Namun, adanya program revitalisasi dari Balai Bahasa Provinsi Bali, telah mengubah semuanya. “Semangat kami kembali menggebu-gebu setelah ada pembinaan dan penelitian dari Balai Bahasa Provinsi Bali,” kenang Wayan Jarwa.
Menurut Wayan Jarwa, semangatnya untuk membangkitkan kesenian sakral Tektekan Calonarang semakin berlipat, karena generasi muda di Banjar Tegaltemu Kaja juga menyambut sumringah penelitian yang dilakukan Balai Bahasa Provinsi Bali. Bahkan, para penabuh dan penari Tektekan Calonarang saat ini semuanya adalah generasi muda.
“Kami akhirnya berhasil membangkitkan generasi muda untuk melestarikan Tektekan Calonarang. Para sepuh memberikan support, generasi muda kami semangat berlatih. Malam ini (Rabu) kami pentaskan Tektekan Calonarang,” tandas mantan Bendesa Adat Tibubiu ini.

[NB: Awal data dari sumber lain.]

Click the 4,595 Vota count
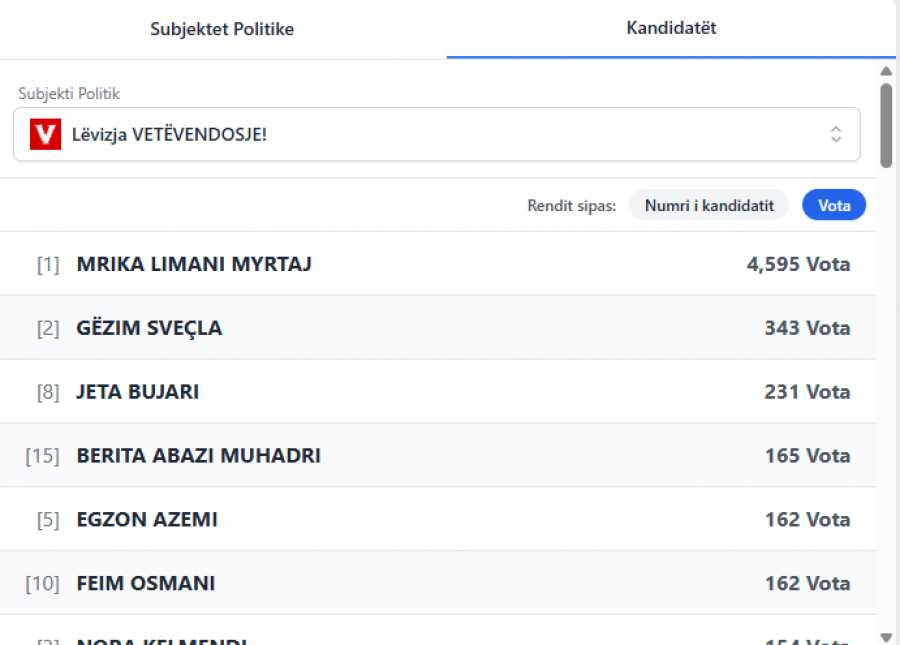900x645 pixels. pos(798,264)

Di sisi lain, Koordinator Tim Revitalisasi Kesenian Tektekan Calonarang dari Balai Bahasa Provinsi Bali, I Made Budiasa, mengungkapkan kegiatan revitalisasi bertajuk ‘Merangkul Generasi Muda dalam Pelestarian Sastra Lisan’ merupakan kegiatan pendampingan terhadap pewaris cerita lisan. Balai Bahasa Provinsi Bali yang bergerak di kebahasaan dan kesastraan, melakukan revitalisasi dengan tujuan memberi spirit dan menggugah hati generasi agar menumbuhkembangkan rasa memiliki terhadap cerita lisan calonarang.

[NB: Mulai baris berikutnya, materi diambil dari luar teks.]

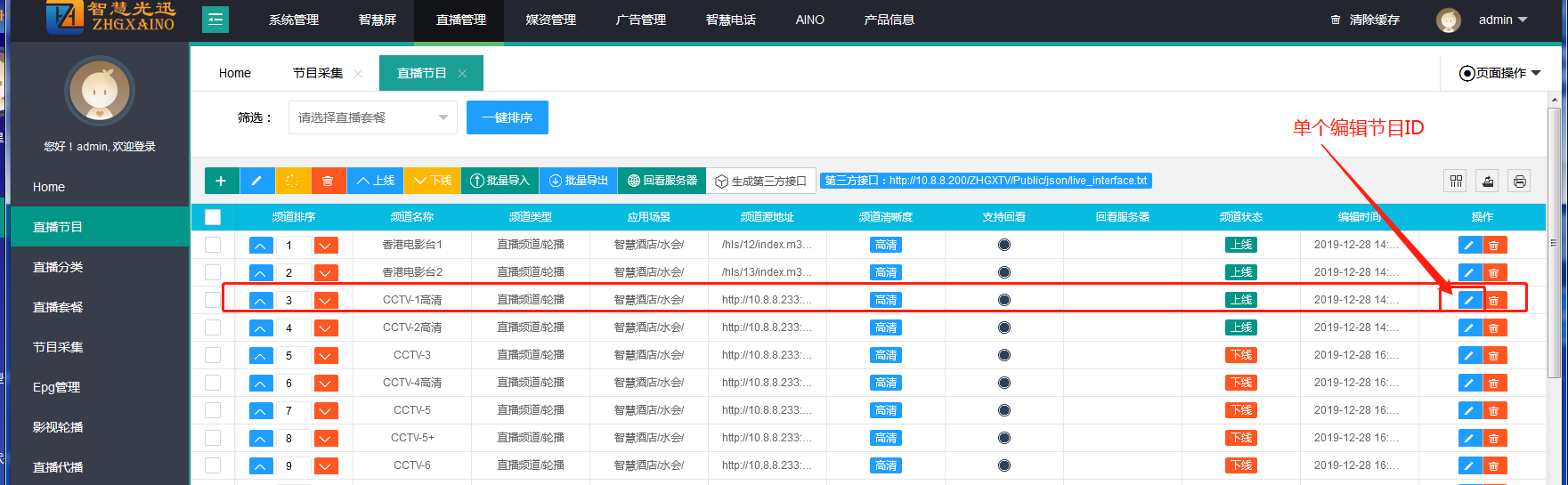
Task: Click the green add (+) toolbar button
Action: click(x=222, y=181)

Made Budiasa mengatakan, kegiatan revitalisasi Tektekan Calonarang Banjar Tegaltemu Kaja ini melibatkan 20 orang. Mereka masing-masing 5 siswa SD, 6 siswa SMP, 6 siswa SMA, dan 3 mahasiswa. “Antusiasme adik-adik di Banjar Tegaltemu Kaja luar biasa,” ungkap Made Budiasa yang notabene putra asli Desa Tibubiu.

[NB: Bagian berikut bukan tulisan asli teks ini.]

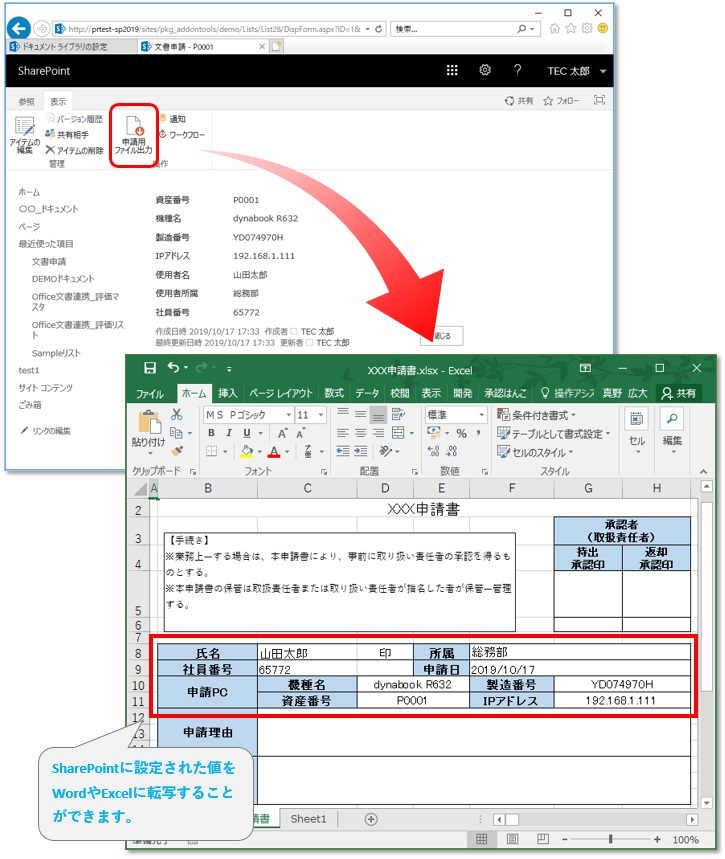Open the 挿入 tab in Excel

[228, 393]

Menurut Budiasa, tujuan revitalisasi ini agar generasi muda di Banjar Tegaltemu Kaja tetap eksis melestarikan kesenian sakral Tektekan Calonarang. Pendampingan dilakukan selama 4 bulan, sejak 24 Juni 2021 lalu. Pandemi Covid-19 membuat jadwal aktivitas terganggu. Seharusnya, kegiatan revitalisasi sudah berakhir 12 Agustus 2021, namun kemudian molor jadi 20 Okober 2021.
Sementara, Kepala Balai Bahasa Provinsi Bali, Toha Machsum SAg MAg, mengajak generasi muda di Desa Tibubiu untuk mencintai dan melestarikan budaya warisan leluhur. Toha mencontohkan sepakbola di belahan Eropa, yang begitu digandrungi karena ada kecintaan terhadap cabang olahraga poluler tersebut.
Jika Tektekan Calonarang dicintai layaknya sepakbola di Eropa, Toha yakin kesenian sakral di Banjar Tegaltemu Kaja ini akan lestari. “Cintailah kesenian kita. Lestarikan, jangan sampai diklaim negara lain,” pinta Toha.
Sementara itu, pementasan kesenian sakral Tektekan Calonarang pasca revitalisasi yang digelar di Wantilan Desa Adat Tibubiu, Rabu malam, disaksikan banyak penonton. Mereka datang dengan menerapkan protokol kesehatan yang ketat, termasuk memakai masker.
Pementasan malam itu disaksikan langsung Kepala Balai Bahasa Provinsi Bali Toha Machsum, Perbekel Tibubiu I Made Ardena, dan kalangan tokoh adat Desa Tibubiu. Bahkan, tim peneliti dari Jakarta juga ikut menyaksikan pentas. Pentas Tektekan Calonarang diakhiri dengan atraksi ngunying, yakni menikamkan keris ke tubuh. Pantauan NusaBali, banyak penonton kerauhan (kesurupan) malam itu. *k21
Pembina Tektekan Calonarang Banjar Tegaltemu Kaja, Desa Tibubiu, Wayan Jarwa, mengatakan kesenian sakral di banjarnya ini diwarisi secara turun temurun. Hanya saja, sejak 40 tahun silam, kesenian sakral ini ‘mati suri’. Kegiatannya vakum, karena tidak ada regenerasi. “Kendala bahasa lisan yang membuat kesenian sakral ini berpuluh tahun vakum,” ungkap Wayan Jarwa di sela acara pentas Tektekan Calonarang pasca revitalisasi, Rabu malam.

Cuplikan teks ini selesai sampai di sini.